Task prompt
In the material below, find the line that contains "Instruction: Click 'here'" and the line that contains "You are a computer-use agent. The image size is (1416, 840).", then write out exactly those two lines and everything between them.

Given data
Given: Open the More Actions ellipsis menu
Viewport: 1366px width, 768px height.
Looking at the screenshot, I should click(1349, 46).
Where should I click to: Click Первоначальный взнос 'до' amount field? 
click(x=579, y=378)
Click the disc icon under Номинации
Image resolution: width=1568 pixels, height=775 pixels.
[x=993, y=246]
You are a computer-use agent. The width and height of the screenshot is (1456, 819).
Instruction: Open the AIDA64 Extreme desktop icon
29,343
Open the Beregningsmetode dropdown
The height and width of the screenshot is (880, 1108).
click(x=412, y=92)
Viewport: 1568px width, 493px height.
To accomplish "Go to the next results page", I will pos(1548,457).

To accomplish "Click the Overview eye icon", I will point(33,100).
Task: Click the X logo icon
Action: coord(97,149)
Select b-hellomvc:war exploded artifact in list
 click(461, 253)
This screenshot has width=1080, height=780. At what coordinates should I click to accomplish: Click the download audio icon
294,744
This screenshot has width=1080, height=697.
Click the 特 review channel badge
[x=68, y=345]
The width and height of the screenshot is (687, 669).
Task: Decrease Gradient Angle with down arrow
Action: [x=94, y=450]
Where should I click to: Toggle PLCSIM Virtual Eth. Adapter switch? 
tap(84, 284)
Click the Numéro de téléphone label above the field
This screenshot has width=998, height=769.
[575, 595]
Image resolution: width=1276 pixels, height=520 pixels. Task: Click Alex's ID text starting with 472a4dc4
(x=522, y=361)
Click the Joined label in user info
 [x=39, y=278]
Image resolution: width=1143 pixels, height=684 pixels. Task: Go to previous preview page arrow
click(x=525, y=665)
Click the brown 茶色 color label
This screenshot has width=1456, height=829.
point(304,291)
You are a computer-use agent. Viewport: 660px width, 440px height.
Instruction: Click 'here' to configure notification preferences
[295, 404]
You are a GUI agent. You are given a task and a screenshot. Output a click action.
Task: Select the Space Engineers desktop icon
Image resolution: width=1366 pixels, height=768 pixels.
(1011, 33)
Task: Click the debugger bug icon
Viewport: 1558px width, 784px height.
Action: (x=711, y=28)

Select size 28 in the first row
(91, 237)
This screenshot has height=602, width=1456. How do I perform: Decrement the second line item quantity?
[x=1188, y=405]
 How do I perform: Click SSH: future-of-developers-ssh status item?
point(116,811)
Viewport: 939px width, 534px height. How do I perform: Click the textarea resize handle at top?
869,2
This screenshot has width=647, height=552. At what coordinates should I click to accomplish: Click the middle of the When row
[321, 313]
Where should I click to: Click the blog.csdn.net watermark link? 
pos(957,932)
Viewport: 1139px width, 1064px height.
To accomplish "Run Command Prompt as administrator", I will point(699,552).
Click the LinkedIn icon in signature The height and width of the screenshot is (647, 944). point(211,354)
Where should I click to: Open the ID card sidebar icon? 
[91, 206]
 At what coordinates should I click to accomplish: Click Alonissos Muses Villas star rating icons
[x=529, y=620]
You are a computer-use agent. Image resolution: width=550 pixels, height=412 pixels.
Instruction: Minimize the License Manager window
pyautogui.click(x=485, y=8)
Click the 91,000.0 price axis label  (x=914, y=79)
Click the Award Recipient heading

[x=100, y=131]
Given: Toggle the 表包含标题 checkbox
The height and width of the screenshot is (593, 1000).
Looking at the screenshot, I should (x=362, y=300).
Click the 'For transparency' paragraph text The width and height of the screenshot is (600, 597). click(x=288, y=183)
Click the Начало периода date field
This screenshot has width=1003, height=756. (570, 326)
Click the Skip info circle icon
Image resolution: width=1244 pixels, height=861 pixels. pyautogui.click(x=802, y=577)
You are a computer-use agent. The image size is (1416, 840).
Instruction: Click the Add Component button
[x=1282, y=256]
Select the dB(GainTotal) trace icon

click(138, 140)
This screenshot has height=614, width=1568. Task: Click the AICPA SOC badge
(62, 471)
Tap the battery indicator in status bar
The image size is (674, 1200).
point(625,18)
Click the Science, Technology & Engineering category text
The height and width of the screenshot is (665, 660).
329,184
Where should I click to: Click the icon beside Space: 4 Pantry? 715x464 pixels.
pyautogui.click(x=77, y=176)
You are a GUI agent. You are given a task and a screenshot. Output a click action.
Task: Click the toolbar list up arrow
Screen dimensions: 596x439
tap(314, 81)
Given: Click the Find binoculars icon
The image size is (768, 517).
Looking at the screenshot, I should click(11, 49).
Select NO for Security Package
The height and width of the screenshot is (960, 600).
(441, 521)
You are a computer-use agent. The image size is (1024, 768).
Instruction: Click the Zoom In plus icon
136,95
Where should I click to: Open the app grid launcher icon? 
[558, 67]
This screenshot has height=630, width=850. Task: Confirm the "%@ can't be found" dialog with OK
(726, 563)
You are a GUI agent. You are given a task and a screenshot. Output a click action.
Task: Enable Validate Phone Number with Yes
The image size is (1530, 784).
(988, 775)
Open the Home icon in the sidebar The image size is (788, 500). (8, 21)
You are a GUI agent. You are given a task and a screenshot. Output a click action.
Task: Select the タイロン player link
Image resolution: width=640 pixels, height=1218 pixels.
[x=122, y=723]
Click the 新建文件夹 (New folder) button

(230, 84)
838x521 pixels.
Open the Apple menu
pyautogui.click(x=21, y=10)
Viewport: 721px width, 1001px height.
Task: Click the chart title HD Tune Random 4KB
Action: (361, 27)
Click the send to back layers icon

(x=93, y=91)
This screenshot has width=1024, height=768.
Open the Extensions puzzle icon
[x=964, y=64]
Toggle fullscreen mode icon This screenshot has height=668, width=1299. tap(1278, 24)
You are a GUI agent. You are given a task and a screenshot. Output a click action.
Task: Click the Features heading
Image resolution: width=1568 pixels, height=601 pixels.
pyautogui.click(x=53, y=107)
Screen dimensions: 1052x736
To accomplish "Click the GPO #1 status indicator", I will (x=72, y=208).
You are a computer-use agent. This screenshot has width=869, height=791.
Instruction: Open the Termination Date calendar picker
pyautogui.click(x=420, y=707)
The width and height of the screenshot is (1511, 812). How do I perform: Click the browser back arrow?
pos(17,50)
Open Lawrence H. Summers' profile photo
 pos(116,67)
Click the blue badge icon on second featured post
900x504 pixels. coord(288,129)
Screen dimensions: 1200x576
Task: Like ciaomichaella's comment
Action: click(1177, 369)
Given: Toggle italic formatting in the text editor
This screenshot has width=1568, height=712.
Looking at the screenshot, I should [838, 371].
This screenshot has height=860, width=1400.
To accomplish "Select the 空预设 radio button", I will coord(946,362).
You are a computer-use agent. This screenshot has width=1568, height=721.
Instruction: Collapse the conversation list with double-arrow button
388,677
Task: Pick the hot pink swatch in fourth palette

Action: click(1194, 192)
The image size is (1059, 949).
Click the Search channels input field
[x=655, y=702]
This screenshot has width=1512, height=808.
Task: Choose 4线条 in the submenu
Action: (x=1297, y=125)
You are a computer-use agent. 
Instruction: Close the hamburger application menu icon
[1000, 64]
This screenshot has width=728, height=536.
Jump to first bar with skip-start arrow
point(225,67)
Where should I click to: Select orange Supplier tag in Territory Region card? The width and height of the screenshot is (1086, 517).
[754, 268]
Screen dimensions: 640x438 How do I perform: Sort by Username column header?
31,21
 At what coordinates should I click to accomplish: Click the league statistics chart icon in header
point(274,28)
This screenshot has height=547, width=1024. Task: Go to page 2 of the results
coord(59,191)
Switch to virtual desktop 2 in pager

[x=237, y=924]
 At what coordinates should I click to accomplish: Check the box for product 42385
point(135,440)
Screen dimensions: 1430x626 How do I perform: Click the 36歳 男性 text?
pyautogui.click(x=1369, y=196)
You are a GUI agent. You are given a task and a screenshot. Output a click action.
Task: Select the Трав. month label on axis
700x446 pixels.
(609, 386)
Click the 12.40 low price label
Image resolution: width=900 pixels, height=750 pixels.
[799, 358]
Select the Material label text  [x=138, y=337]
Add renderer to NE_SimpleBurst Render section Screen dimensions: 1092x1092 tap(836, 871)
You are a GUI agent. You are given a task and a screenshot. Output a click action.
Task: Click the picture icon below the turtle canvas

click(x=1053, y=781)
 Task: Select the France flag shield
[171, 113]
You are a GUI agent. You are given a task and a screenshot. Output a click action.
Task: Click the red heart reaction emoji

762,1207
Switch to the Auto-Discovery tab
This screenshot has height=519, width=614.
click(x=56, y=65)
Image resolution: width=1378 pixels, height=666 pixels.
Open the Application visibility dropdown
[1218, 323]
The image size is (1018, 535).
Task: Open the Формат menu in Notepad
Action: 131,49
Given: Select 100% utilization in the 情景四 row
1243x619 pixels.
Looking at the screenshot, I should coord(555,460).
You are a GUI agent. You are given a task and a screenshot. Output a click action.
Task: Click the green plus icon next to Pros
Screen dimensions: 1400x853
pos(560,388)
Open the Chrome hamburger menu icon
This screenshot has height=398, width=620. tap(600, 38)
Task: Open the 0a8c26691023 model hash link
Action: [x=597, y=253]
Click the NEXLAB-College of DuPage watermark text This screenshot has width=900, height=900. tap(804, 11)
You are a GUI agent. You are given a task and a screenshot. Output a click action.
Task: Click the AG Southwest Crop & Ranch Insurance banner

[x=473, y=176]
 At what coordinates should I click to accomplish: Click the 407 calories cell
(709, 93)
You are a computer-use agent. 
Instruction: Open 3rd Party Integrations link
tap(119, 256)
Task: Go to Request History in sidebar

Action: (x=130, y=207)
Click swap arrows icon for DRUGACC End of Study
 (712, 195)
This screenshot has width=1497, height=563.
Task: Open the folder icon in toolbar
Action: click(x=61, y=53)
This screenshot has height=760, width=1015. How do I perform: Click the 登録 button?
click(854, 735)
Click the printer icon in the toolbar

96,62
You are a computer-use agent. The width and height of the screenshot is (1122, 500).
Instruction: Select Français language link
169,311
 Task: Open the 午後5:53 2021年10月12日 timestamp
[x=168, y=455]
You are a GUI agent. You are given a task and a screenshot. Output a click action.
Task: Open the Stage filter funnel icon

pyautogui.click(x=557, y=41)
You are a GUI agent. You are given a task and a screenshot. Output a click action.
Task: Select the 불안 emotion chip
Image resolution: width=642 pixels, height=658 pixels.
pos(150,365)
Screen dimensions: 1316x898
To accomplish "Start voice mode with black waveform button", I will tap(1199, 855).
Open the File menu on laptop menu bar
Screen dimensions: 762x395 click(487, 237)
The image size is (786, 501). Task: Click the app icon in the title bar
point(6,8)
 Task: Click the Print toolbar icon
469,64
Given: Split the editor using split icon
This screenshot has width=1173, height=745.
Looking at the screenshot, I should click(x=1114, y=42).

Reply to the task
Instruction: Click 'here' to configure notification preferences
[295, 404]
You are a GUI agent. You are given a task and a screenshot. Output a click action.
Task: Select the Space Engineers desktop icon
Image resolution: width=1366 pixels, height=768 pixels.
(1011, 33)
Task: Click the debugger bug icon
Viewport: 1558px width, 784px height.
Action: (x=711, y=28)

Select size 28 in the first row
(91, 237)
This screenshot has height=602, width=1456. How do I perform: Decrement the second line item quantity?
[x=1188, y=405]
 How do I perform: Click SSH: future-of-developers-ssh status item?
point(116,811)
Viewport: 939px width, 534px height. How do I perform: Click the textarea resize handle at top?
869,2
This screenshot has width=647, height=552. At what coordinates should I click to accomplish: Click the middle of the When row
[321, 313]
Where should I click to: Click the blog.csdn.net watermark link? 
pos(957,932)
Viewport: 1139px width, 1064px height.
To accomplish "Run Command Prompt as administrator", I will point(699,552).
Click the LinkedIn icon in signature The height and width of the screenshot is (647, 944). point(211,354)
Where should I click to: Open the ID card sidebar icon? 
[91, 206]
 At what coordinates should I click to accomplish: Click Alonissos Muses Villas star rating icons
[x=529, y=620]
You are a computer-use agent. Image resolution: width=550 pixels, height=412 pixels.
Instruction: Minimize the License Manager window
pyautogui.click(x=485, y=8)
Click the 91,000.0 price axis label  (x=914, y=79)
Click the Award Recipient heading

[x=100, y=131]
Given: Toggle the 表包含标题 checkbox
The height and width of the screenshot is (593, 1000).
Looking at the screenshot, I should (x=362, y=300).
Click the 'For transparency' paragraph text The width and height of the screenshot is (600, 597). click(x=288, y=183)
Click the Начало периода date field
This screenshot has width=1003, height=756. (570, 326)
Click the Skip info circle icon
Image resolution: width=1244 pixels, height=861 pixels. pyautogui.click(x=802, y=577)
You are a computer-use agent. The image size is (1416, 840).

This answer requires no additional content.